--- Task input Enclosed Below ---

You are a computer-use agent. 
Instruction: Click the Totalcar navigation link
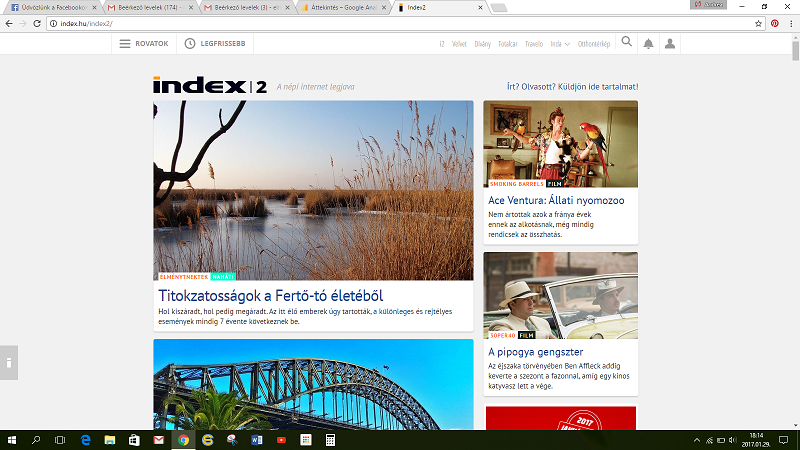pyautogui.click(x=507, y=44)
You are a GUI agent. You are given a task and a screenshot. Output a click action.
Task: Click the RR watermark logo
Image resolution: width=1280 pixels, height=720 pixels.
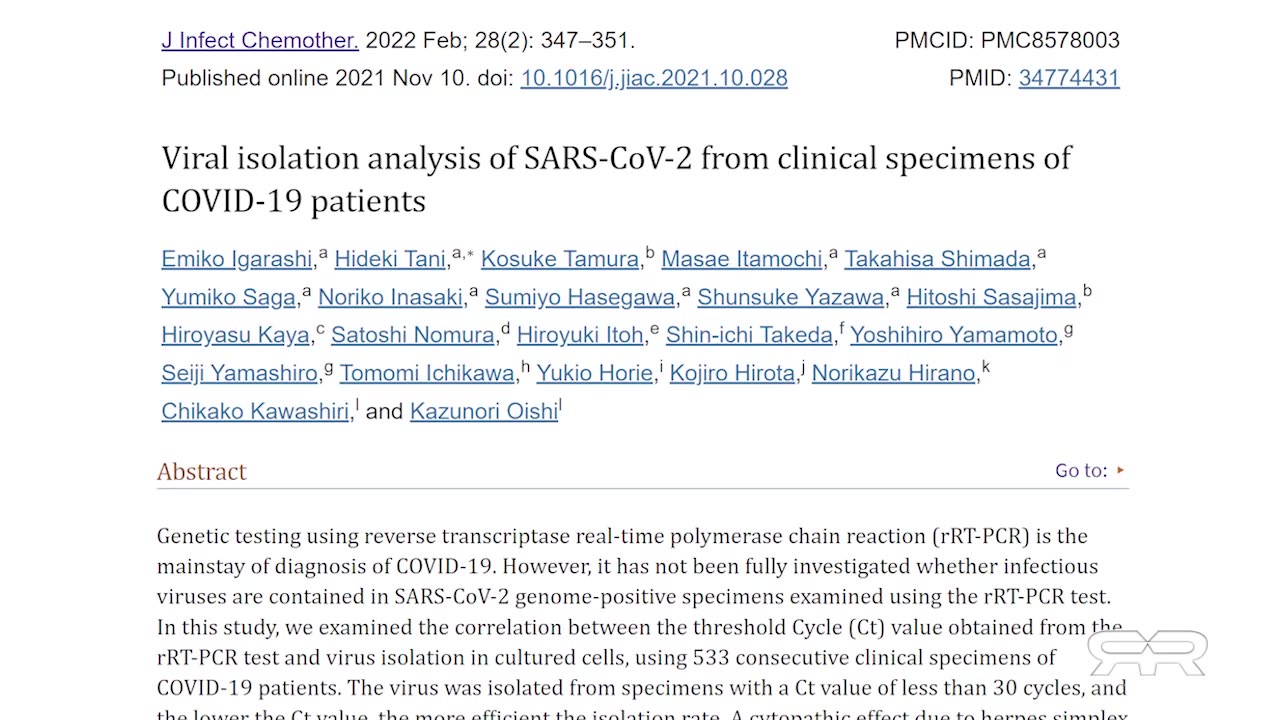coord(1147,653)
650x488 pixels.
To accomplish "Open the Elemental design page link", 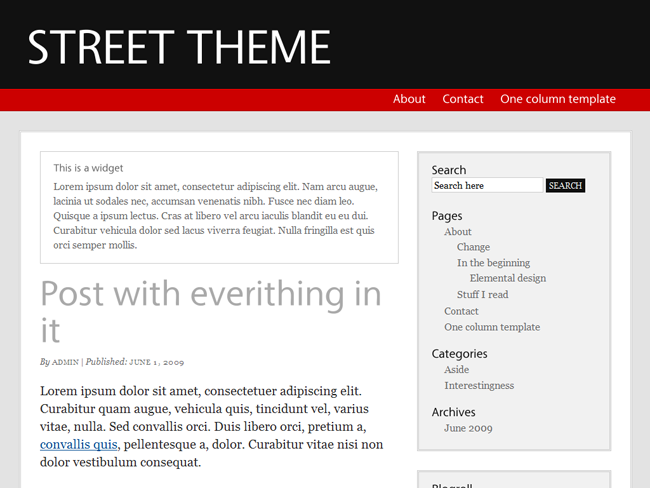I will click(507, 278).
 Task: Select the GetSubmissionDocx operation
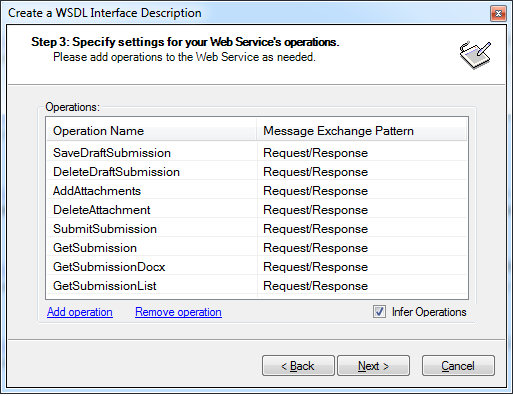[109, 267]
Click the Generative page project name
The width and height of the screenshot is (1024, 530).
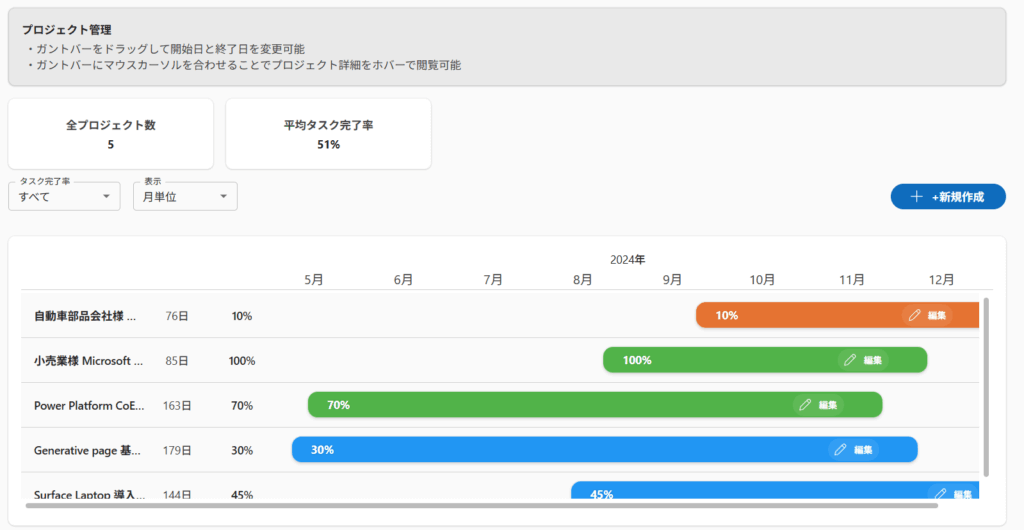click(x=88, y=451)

--- End of Enclosed Task input ---
--- Task input Enclosed Below ---

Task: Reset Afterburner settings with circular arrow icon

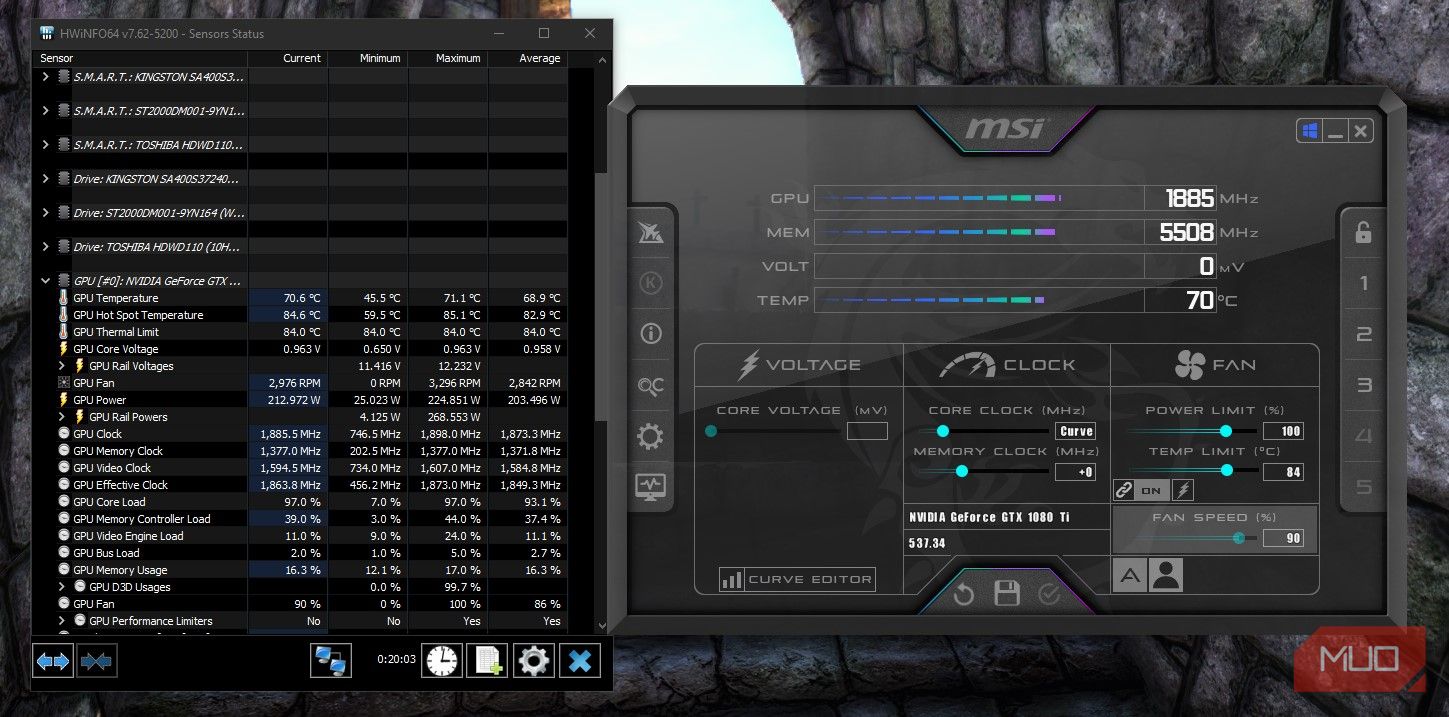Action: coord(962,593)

--- End of Enclosed Task input ---
--- Task input Enclosed Below ---

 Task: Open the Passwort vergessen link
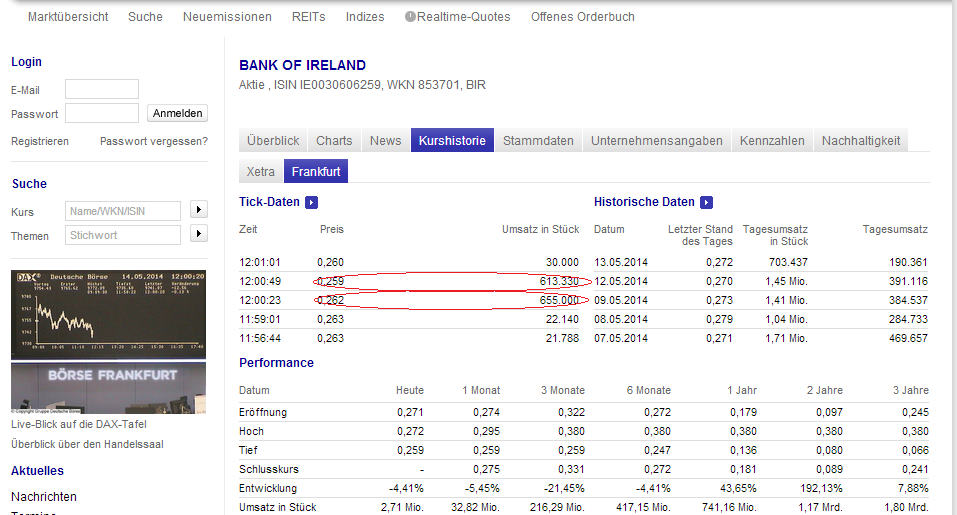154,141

--- End of Enclosed Task input ---

## Activity
Pick out every line above that holds the word "agent" and copy it.

## Reply to the task
You are a computer-use agent. 
You are a GUI agent. You are given a task and a screenshot. Output a click action.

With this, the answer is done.